Hacker News new | ask | show | jobs
The Curious Case of the Greek Final Sigma (knight666.com)
26 points by knight666 3938 days ago
2 comments

apparently that work is outdated (or incomplete) since 2010..

https://en.wikipedia.org/wiki/Capital_%E1%BA%9E

"Capital sharp s (ẞ) [...] never occurs word-initially in German text, and traditional German printing (which used blackletter) never used all-caps. When using all-caps, current spelling rules require the replacement of ß with SS.[1] However, in 2010 the use of the capital sharp s became mandatory in official documentation when writing geographical names in all-caps."

If Unicode defines the rule for initial/medial vs. final ſigma, I wonder why it doeſn't do the ſame for long vs. ſhort s.

More seriously, for encoding purposes shouldn't it be up to the application using the encoding to choose the right character, not up to the encoding system to specify the algorithm? But maybe I'm missing something.

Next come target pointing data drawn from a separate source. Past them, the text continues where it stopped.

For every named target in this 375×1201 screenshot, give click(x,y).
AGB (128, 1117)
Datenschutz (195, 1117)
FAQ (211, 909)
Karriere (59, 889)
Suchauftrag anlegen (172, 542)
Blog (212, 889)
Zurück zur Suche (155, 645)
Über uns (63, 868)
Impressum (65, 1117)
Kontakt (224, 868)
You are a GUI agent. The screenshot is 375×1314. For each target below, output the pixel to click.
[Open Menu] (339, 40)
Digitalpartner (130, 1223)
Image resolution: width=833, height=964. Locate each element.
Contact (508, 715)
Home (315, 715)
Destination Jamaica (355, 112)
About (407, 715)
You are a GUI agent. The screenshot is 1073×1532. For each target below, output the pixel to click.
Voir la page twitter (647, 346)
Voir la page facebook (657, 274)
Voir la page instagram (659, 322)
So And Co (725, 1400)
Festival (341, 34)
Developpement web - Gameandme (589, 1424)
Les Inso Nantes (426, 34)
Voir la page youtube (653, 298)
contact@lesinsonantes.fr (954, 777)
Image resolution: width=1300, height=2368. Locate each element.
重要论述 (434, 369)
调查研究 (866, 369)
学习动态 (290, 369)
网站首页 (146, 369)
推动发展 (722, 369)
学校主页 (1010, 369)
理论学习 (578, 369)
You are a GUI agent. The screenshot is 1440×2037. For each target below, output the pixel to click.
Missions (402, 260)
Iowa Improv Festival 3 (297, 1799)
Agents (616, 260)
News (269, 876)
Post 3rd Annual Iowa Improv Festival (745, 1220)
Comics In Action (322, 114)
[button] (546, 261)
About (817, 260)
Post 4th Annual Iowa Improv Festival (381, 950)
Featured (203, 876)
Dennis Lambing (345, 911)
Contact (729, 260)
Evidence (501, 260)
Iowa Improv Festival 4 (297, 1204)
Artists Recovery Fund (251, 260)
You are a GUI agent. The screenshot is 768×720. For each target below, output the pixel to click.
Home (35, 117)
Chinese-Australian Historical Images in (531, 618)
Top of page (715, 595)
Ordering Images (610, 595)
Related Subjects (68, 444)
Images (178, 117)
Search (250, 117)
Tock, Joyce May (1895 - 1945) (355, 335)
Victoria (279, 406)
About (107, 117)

The Unicode case-mapping algorithm is customizable by locale (e.g. uppercase i is İ in Turkish). A application which needed long s (for German Fraktur, for instance) could use a custom locale.
Specifying the rules for German Fraktur as executable code will be fun, as it uses the short s at the end of syllables, not words. So it is "Häschen" and "Häſcher"...
Unicode has things for this: https://en.wikipedia.org/wiki/Zero-width_non-joiner

And customization is done declaratively, not imperatively.